NAT + different subnets + NT domain = ???

[Stephen Langasek]

On Tue, 28 Sep 1999 Evgeny Roubinchtein wrote:

> I think I know what the problem is now.  The NT client sends a bunch of
> UDP packets to the PDC.  When the PDC sends a reply back, it apparently
> resolves the NetBIOS name to the IP address of the NT client.  In my case,
> it does so through a WINS database.  Unfortunately, the WINS database has
> the bogus, "behind-the-NAT-box" addresses of the NT clients in it, so the
> PDC's response gets sent to, for example 192.168.1.3, which of course is
> unroutable, so it just gets dropped.  I ran tcpdump on the PDC's subnet,
> and actually saw some packets with those bogus destinations, so the only
> part I am inferring is the NetBIOS name to IP address resolution.  I am
> not sure what the solution to this would be.  I would like to thank
> everyone for their suggestions and tips.

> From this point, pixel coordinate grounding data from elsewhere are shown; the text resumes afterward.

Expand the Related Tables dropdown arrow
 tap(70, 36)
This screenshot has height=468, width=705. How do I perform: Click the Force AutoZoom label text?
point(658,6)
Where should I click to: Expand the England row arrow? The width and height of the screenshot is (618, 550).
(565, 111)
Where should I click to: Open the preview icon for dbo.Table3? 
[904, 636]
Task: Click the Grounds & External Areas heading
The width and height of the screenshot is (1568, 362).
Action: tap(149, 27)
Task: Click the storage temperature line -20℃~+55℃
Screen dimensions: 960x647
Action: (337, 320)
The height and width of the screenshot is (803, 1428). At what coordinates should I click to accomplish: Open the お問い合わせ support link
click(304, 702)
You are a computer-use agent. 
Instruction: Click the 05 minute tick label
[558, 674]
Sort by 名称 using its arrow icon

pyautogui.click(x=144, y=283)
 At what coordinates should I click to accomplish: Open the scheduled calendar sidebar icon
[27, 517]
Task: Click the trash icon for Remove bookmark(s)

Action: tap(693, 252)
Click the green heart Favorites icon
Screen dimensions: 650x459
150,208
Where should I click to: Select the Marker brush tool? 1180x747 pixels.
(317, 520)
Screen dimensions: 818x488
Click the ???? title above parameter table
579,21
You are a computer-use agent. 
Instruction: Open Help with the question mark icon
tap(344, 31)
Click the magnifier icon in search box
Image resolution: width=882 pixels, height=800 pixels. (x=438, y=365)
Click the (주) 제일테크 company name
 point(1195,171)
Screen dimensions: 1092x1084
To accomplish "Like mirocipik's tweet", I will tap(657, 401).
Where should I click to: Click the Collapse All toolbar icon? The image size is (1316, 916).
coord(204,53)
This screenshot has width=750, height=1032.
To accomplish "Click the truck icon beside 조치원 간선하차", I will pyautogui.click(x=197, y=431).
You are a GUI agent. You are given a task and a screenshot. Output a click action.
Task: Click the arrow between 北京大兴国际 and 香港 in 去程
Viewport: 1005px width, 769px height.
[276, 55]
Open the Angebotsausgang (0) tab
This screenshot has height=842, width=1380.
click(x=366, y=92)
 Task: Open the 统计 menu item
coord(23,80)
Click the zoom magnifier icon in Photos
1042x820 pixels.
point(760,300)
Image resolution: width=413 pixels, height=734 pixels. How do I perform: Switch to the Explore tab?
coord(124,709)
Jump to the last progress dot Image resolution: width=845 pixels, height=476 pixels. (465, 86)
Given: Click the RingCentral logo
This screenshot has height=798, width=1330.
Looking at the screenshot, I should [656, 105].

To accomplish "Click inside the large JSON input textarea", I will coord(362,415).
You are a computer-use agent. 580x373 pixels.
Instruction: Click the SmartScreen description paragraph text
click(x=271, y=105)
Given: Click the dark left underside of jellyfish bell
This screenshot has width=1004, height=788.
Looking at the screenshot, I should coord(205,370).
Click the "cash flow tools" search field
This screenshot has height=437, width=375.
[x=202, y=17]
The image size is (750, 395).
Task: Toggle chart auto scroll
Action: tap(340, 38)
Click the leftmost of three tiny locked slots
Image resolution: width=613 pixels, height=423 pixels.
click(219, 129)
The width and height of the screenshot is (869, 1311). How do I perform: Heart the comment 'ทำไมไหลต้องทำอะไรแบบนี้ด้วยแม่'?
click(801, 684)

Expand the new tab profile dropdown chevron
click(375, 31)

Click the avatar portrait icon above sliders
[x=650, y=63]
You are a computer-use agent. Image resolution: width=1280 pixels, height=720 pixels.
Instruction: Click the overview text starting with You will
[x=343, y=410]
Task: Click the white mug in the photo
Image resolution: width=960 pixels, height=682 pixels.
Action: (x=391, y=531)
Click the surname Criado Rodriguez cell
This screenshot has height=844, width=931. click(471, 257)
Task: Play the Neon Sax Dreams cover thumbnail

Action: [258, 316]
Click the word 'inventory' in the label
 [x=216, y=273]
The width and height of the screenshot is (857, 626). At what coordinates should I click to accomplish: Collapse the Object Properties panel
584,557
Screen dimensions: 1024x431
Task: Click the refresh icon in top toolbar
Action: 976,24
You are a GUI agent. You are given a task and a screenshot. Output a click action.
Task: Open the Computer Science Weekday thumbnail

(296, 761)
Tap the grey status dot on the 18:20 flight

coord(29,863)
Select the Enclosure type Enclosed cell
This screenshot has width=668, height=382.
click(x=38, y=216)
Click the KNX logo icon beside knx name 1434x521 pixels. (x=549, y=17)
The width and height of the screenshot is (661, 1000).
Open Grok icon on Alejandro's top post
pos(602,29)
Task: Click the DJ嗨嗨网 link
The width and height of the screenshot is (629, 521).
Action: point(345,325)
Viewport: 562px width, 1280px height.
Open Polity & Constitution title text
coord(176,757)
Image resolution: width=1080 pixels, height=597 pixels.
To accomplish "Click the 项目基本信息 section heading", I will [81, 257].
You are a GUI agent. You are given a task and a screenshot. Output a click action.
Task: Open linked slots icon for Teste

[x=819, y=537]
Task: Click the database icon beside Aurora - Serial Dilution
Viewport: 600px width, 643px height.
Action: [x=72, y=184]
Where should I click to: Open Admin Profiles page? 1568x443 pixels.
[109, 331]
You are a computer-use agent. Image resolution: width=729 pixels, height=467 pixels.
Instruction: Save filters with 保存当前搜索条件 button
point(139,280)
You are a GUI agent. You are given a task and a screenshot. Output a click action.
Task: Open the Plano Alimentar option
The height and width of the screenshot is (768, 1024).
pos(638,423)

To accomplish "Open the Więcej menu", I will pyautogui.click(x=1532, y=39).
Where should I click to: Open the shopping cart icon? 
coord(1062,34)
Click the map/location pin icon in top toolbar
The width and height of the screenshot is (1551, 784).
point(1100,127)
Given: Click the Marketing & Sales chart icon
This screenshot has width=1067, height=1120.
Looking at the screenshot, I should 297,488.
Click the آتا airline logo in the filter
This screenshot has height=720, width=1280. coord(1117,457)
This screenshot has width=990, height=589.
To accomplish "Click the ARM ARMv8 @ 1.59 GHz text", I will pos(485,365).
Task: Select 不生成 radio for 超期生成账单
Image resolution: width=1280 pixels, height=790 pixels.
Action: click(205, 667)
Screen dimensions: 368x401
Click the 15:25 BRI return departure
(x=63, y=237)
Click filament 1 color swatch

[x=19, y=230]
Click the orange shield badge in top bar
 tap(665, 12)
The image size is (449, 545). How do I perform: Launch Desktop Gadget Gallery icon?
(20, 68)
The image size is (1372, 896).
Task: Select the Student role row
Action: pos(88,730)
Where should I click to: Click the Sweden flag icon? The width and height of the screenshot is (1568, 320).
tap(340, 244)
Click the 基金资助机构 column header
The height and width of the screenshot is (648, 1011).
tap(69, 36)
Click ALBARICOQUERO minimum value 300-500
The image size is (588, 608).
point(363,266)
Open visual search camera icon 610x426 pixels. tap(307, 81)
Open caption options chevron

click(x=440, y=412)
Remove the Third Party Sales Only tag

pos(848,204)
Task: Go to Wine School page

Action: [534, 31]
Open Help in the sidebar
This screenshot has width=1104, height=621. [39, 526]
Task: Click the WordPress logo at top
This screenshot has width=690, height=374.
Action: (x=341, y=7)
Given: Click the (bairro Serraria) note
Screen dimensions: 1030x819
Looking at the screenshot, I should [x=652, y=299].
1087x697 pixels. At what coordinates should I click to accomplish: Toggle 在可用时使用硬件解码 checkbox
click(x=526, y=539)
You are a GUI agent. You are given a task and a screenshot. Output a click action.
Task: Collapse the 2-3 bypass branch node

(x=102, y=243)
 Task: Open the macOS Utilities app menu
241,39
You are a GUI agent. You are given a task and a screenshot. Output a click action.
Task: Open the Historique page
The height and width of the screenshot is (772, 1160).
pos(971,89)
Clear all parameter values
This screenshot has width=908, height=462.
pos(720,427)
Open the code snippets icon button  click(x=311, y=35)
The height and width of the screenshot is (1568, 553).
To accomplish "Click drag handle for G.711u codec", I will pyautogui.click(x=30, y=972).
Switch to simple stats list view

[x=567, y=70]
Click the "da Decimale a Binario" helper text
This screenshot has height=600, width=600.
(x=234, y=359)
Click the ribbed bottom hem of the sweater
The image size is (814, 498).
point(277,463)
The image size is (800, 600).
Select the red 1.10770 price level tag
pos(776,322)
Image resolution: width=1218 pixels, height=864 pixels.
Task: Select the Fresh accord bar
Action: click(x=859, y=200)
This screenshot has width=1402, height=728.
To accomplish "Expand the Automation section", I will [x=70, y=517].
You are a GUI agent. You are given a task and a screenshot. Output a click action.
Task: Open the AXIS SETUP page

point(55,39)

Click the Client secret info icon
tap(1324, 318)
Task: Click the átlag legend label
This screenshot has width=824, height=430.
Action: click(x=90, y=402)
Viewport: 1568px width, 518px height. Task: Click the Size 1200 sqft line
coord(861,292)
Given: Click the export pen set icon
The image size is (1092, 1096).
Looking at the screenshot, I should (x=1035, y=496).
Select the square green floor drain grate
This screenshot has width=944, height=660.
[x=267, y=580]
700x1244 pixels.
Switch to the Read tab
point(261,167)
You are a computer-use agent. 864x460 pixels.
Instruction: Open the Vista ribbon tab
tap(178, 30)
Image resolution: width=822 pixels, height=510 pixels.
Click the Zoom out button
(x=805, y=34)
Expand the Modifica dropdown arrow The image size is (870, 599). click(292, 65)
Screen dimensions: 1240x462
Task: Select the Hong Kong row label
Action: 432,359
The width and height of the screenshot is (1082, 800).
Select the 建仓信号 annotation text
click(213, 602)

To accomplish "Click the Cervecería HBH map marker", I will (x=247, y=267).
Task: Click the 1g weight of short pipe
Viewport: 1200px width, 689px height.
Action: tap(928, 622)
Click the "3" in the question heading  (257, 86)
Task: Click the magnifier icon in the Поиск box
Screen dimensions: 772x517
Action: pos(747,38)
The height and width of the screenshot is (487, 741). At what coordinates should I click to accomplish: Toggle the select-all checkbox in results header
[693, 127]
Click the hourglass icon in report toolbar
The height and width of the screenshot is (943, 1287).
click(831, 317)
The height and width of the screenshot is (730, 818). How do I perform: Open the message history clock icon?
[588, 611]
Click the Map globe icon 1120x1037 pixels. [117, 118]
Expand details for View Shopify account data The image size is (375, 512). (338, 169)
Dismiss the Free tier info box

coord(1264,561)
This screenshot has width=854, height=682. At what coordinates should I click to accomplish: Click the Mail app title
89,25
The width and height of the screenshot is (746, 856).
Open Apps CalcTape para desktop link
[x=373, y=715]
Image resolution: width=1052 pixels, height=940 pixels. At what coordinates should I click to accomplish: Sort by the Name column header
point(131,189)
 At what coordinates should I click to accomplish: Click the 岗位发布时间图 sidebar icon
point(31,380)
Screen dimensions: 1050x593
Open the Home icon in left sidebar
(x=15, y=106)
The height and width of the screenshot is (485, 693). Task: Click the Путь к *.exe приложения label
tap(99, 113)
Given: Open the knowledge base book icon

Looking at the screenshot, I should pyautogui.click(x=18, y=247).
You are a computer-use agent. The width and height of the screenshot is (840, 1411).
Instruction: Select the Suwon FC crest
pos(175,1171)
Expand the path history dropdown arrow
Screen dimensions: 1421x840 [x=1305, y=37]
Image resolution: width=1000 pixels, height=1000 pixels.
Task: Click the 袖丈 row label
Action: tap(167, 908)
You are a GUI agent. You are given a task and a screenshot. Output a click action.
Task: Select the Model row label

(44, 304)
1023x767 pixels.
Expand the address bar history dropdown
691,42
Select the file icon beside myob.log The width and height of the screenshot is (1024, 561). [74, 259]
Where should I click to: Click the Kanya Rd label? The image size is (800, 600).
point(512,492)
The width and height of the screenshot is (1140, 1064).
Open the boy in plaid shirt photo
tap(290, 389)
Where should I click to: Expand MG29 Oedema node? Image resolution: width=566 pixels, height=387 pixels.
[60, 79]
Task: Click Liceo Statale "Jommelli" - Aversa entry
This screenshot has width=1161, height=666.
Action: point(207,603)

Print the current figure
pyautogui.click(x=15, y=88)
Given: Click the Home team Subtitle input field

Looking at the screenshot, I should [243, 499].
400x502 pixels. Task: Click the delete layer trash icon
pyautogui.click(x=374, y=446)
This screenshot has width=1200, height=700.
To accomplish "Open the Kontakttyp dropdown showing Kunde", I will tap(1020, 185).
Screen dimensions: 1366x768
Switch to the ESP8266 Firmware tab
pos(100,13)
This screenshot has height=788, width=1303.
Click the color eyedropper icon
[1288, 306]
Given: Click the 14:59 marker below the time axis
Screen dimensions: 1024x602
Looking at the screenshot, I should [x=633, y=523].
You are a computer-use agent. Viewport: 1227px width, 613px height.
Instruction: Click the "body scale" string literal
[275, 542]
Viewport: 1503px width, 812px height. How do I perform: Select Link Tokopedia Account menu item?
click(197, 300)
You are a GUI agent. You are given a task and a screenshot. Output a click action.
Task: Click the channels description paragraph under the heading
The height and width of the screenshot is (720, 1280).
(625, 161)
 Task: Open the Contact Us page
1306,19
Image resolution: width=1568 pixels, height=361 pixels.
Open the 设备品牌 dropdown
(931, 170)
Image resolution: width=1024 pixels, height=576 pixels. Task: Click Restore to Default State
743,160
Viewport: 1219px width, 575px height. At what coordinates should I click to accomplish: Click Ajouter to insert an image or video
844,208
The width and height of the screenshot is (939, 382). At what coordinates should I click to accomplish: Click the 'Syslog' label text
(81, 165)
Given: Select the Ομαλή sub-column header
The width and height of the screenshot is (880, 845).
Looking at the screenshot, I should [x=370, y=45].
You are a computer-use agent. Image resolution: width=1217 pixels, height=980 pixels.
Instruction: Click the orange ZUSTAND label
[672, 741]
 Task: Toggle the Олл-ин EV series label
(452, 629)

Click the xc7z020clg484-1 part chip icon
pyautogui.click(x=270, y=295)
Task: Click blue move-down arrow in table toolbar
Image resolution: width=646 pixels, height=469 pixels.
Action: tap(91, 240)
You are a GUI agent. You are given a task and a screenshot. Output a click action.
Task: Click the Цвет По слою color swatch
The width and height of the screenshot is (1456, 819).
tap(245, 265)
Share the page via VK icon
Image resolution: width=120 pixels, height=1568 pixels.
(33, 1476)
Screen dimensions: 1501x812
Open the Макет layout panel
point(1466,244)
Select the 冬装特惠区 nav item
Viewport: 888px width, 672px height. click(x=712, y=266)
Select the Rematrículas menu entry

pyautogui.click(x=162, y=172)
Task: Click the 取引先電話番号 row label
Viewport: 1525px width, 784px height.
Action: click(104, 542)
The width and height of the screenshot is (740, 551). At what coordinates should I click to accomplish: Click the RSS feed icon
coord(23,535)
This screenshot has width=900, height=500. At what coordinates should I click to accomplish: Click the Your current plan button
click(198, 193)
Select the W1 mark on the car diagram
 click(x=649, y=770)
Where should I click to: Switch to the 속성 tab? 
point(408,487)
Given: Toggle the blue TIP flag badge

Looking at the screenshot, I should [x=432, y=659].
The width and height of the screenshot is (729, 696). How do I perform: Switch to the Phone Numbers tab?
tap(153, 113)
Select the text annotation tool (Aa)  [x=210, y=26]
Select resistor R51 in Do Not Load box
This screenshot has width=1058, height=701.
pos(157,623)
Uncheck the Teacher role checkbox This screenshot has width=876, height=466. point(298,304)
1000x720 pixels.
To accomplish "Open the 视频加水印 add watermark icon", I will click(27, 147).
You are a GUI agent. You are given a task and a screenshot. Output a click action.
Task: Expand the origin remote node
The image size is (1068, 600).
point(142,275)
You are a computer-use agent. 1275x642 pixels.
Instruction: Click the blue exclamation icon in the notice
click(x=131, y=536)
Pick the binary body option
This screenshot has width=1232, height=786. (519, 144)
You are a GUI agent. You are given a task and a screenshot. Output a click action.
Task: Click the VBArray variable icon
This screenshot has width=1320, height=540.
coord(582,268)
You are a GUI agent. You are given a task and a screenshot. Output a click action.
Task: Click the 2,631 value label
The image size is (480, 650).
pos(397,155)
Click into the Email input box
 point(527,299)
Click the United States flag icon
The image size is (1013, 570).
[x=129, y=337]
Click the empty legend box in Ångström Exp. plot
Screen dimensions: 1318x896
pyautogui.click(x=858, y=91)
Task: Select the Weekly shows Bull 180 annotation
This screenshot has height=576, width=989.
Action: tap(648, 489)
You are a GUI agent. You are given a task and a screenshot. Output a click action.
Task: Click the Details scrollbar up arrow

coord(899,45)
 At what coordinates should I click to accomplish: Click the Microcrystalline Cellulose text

One possible solution: create a piece of WINS proxy software that sits on
the machine doing your NAT.  It would take incoming WINS packets from the
private network, rewrite them with its own IP, and forward them to the real
WINS server; then reverse the process when the WINS server replies.

This would probably mean that you couldn't run nmbd on the gateway machine,
which might hamper your ability to use it as a Samba server.  With a little
extra work, you could get nmbd to run on a different port, and have the WINS
proxy software hand off packets to the real nmbd as appropriate.

The easiest way to configure this would be to give the machines on the
private network the IP of the gateway machine as their WINS server.

I don't know if you would have to proxy port 139 as well.  If so, this would
be more difficult, but still doable.  This is a project I've been thinking
about for some time, but it hasn't gotten past the stage of a thought
experiment; I just don't have the time to work on it.  It would be great to
see someone else run with it, tho. :)

-Steve Langasek
postmodern programmer